━━ MATERIAL SHOWN
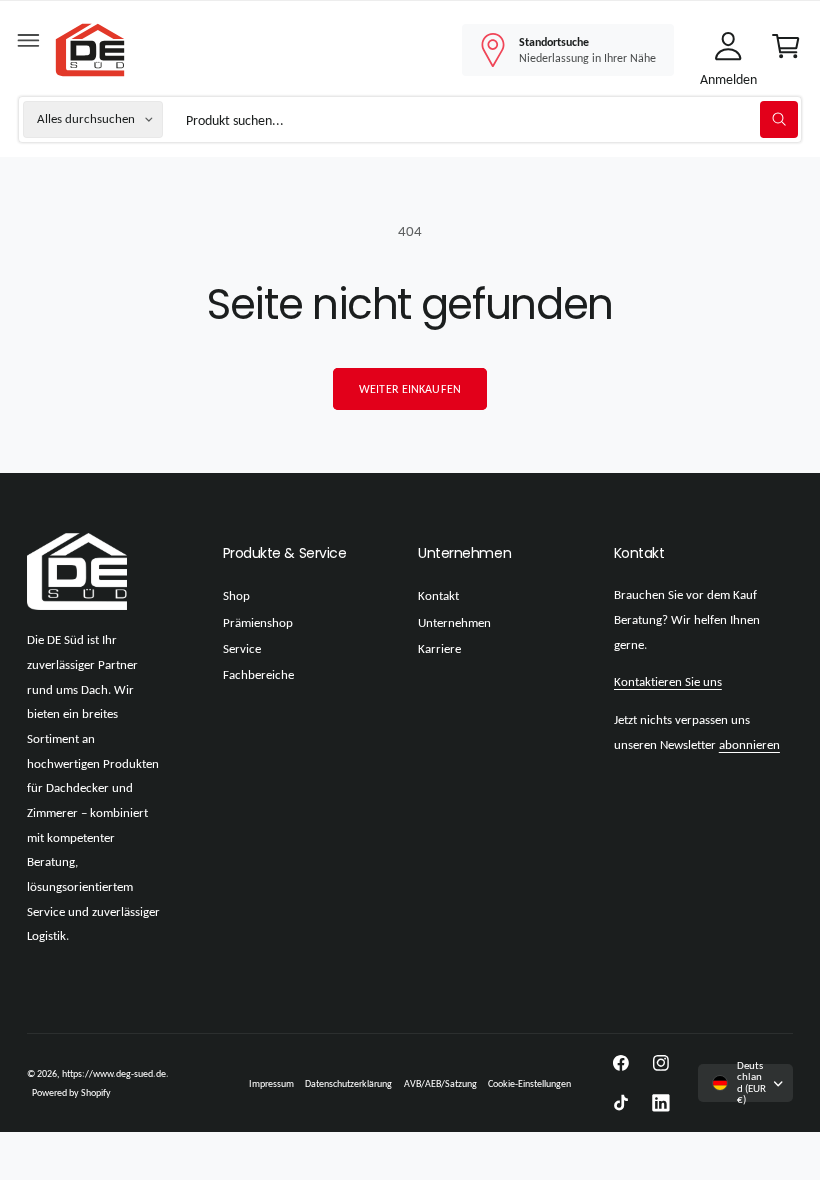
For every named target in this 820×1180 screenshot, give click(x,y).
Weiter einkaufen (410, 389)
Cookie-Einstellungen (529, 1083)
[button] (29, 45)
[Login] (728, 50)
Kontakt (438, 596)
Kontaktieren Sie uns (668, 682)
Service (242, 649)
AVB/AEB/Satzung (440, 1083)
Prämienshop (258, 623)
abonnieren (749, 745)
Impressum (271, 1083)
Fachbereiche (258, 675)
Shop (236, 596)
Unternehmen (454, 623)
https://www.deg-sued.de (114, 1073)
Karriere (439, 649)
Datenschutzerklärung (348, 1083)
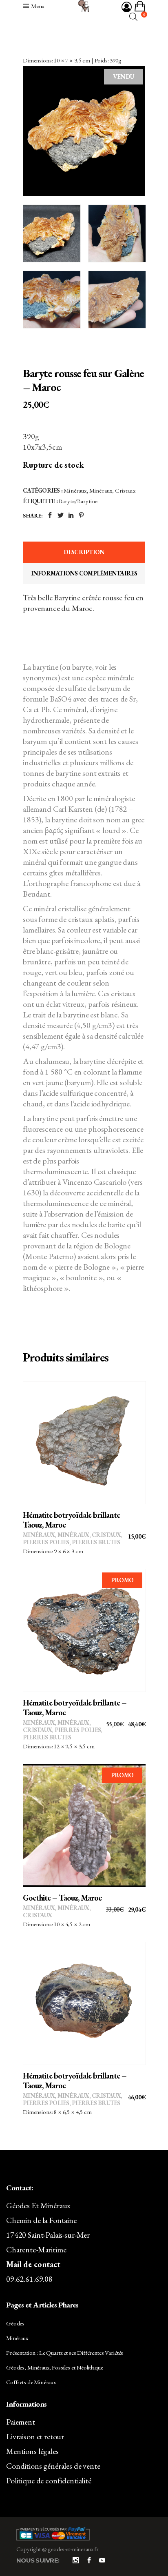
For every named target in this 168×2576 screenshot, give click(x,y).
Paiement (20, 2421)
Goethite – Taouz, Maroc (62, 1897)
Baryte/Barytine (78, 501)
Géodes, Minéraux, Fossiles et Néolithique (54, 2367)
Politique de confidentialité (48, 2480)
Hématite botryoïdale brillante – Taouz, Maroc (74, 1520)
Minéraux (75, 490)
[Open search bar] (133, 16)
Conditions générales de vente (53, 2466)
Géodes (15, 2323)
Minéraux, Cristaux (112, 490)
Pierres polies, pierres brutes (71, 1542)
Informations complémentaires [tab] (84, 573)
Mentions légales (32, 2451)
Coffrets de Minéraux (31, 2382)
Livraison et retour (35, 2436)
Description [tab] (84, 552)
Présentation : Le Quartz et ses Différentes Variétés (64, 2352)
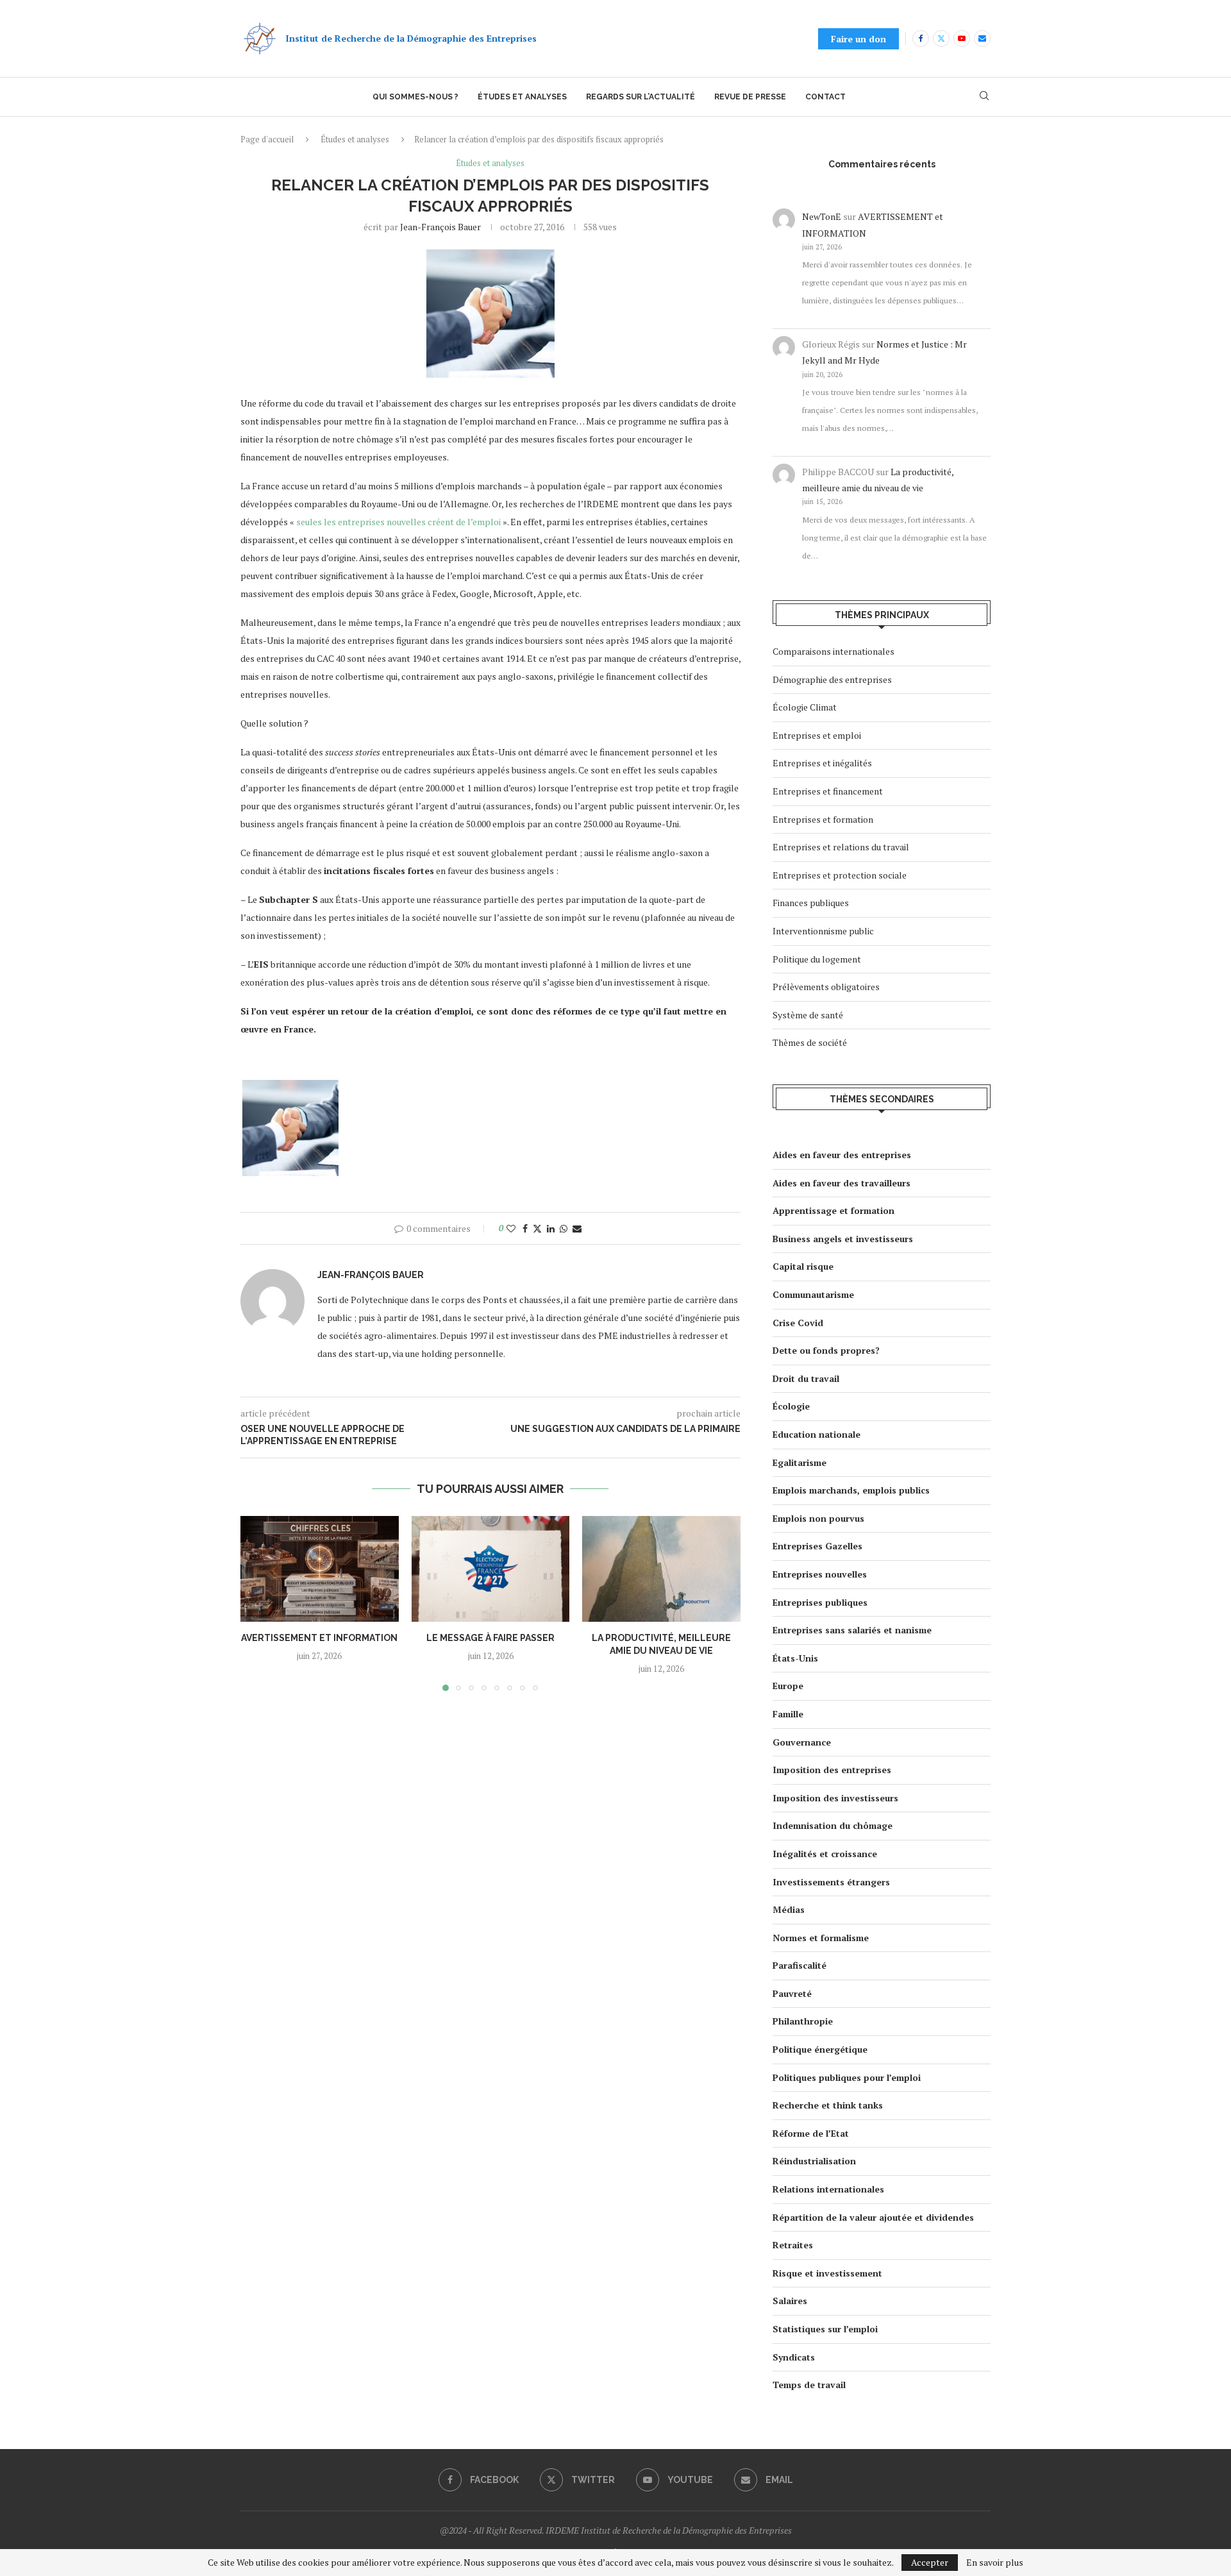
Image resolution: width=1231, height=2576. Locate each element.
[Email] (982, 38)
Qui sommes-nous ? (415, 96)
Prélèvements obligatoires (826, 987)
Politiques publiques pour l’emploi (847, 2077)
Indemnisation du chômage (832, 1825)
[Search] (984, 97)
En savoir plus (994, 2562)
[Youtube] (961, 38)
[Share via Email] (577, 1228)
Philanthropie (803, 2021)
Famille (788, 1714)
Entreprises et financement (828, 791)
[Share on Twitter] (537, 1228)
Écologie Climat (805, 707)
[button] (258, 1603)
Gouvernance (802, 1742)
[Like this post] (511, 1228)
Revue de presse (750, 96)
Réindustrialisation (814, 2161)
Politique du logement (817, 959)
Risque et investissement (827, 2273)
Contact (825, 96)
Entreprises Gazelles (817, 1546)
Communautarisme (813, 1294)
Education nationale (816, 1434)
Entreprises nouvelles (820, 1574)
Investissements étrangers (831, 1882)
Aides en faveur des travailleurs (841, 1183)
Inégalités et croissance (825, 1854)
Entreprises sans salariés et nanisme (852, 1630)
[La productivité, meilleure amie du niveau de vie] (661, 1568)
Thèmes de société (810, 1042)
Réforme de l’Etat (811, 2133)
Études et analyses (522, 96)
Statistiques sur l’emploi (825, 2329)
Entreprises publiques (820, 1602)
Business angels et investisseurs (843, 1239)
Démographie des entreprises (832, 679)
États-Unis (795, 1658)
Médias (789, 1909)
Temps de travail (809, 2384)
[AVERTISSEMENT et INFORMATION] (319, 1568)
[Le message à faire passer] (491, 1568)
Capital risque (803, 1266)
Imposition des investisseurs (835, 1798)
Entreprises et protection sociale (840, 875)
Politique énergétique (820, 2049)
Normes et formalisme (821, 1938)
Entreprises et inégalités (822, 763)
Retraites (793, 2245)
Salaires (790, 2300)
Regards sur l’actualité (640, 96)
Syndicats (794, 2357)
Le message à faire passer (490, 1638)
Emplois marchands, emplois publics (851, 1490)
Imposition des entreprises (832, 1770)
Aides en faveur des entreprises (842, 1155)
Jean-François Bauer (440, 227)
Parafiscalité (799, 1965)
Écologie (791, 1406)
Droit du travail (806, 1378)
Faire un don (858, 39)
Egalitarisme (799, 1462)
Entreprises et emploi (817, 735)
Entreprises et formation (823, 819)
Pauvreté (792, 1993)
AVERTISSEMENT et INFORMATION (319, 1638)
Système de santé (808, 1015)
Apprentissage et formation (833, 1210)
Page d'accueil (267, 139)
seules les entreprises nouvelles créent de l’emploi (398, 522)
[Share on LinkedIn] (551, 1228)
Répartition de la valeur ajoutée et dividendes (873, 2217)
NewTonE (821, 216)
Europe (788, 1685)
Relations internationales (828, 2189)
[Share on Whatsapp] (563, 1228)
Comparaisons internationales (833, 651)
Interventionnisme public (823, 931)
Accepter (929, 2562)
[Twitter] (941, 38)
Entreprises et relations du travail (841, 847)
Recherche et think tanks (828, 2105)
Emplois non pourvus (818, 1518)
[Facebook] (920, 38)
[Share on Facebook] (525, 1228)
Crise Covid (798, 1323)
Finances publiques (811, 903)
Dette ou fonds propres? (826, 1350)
━━━━
Reproduce the records verbatim, omitting all images they contain.

SOLUTION TO THE PROBLEM:
For every named target in this 820×1180 screenshot, give click(x,y).
Weiter einkaufen (410, 389)
Cookie-Einstellungen (529, 1083)
[button] (29, 45)
[Login] (728, 50)
Kontakt (438, 596)
Kontaktieren Sie uns (668, 682)
Service (242, 649)
AVB/AEB/Satzung (440, 1083)
Prämienshop (258, 623)
abonnieren (749, 745)
Impressum (271, 1083)
Fachbereiche (258, 675)
Shop (236, 596)
Unternehmen (454, 623)
https://www.deg-sued.de (114, 1073)
Karriere (439, 649)
Datenschutzerklärung (348, 1083)
For every named target in this 168×2576 screenshot, give click(x,y).
Paiement (20, 2421)
Goethite – Taouz, Maroc (62, 1897)
Baryte/Barytine (78, 501)
Géodes, Minéraux, Fossiles et Néolithique (54, 2367)
Politique de confidentialité (48, 2480)
Hématite botryoïdale brillante – Taouz, Maroc (74, 1520)
Minéraux (75, 490)
[Open search bar] (133, 16)
Conditions générales de vente (53, 2466)
Géodes (15, 2323)
Minéraux, Cristaux (112, 490)
Pierres polies, pierres brutes (71, 1542)
Informations complémentaires [tab] (84, 573)
Mentions légales (32, 2451)
Coffrets de Minéraux (31, 2382)
Livraison et retour (35, 2436)
Description [tab] (84, 552)
Présentation : Le Quartz et ses Différentes Variétés (64, 2352)
Image resolution: width=1231, height=2576. Locate each element.
[Email] (982, 38)
Qui sommes-nous ? (415, 96)
Prélèvements obligatoires (826, 987)
Politiques publiques pour l’emploi (847, 2077)
Indemnisation du chômage (832, 1825)
[Search] (984, 97)
En savoir plus (994, 2562)
[Youtube] (961, 38)
[Share via Email] (577, 1228)
Philanthropie (803, 2021)
Famille (788, 1714)
Entreprises et financement (828, 791)
[Share on Twitter] (537, 1228)
Écologie Climat (805, 707)
[button] (258, 1603)
Gouvernance (802, 1742)
[Like this post] (511, 1228)
Revue de presse (750, 96)
Réindustrialisation (814, 2161)
Politique du logement (817, 959)
Risque et investissement (827, 2273)
Contact (825, 96)
Entreprises Gazelles (817, 1546)
Communautarisme (813, 1294)
Education nationale (816, 1434)
Entreprises nouvelles (820, 1574)
Investissements étrangers (831, 1882)
Aides en faveur des travailleurs (841, 1183)
Inégalités et croissance (825, 1854)
Entreprises sans salariés et nanisme (852, 1630)
[La productivité, meilleure amie du niveau de vie] (661, 1568)
Thèmes de société (810, 1042)
Réforme de l’Etat (811, 2133)
Études et analyses (522, 96)
Statistiques sur l’emploi (825, 2329)
Entreprises publiques (820, 1602)
Business angels et investisseurs (843, 1239)
Démographie des entreprises (832, 679)
États-Unis (795, 1658)
Médias (789, 1909)
Temps de travail (809, 2384)
[AVERTISSEMENT et INFORMATION] (319, 1568)
[Le message à faire passer] (491, 1568)
Capital risque (803, 1266)
Imposition des investisseurs (835, 1798)
Entreprises et protection sociale (840, 875)
Politique énergétique (820, 2049)
Normes et formalisme (821, 1938)
Entreprises et inégalités (822, 763)
Retraites (793, 2245)
Salaires (790, 2300)
Regards sur l’actualité (640, 96)
Syndicats (794, 2357)
Le message à faire passer (490, 1638)
Emplois marchands, emplois publics (851, 1490)
Imposition des entreprises (832, 1770)
Aides en faveur des entreprises (842, 1155)
Jean-François Bauer (440, 227)
Parafiscalité (799, 1965)
Écologie (791, 1406)
Droit du travail (806, 1378)
Faire un don (858, 39)
Egalitarisme (799, 1462)
Entreprises et emploi (817, 735)
Entreprises et formation (823, 819)
Pauvreté (792, 1993)
AVERTISSEMENT et INFORMATION (319, 1638)
Système de santé (808, 1015)
Apprentissage et formation (833, 1210)
Page d'accueil (267, 139)
seules les entreprises nouvelles créent de l’emploi (398, 522)
[Share on LinkedIn] (551, 1228)
Répartition de la valeur ajoutée et dividendes (873, 2217)
NewTonE (821, 216)
Europe (788, 1685)
Relations internationales (828, 2189)
[Share on Whatsapp] (563, 1228)
Comparaisons internationales (833, 651)
Interventionnisme public (823, 931)
Accepter (929, 2562)
[Twitter] (941, 38)
Entreprises et relations du travail (841, 847)
Recherche et think tanks (828, 2105)
Emplois non pourvus (818, 1518)
[Facebook] (920, 38)
[Share on Facebook] (525, 1228)
Crise Covid (798, 1323)
Finances publiques (811, 903)
Dette ou fonds propres? (826, 1350)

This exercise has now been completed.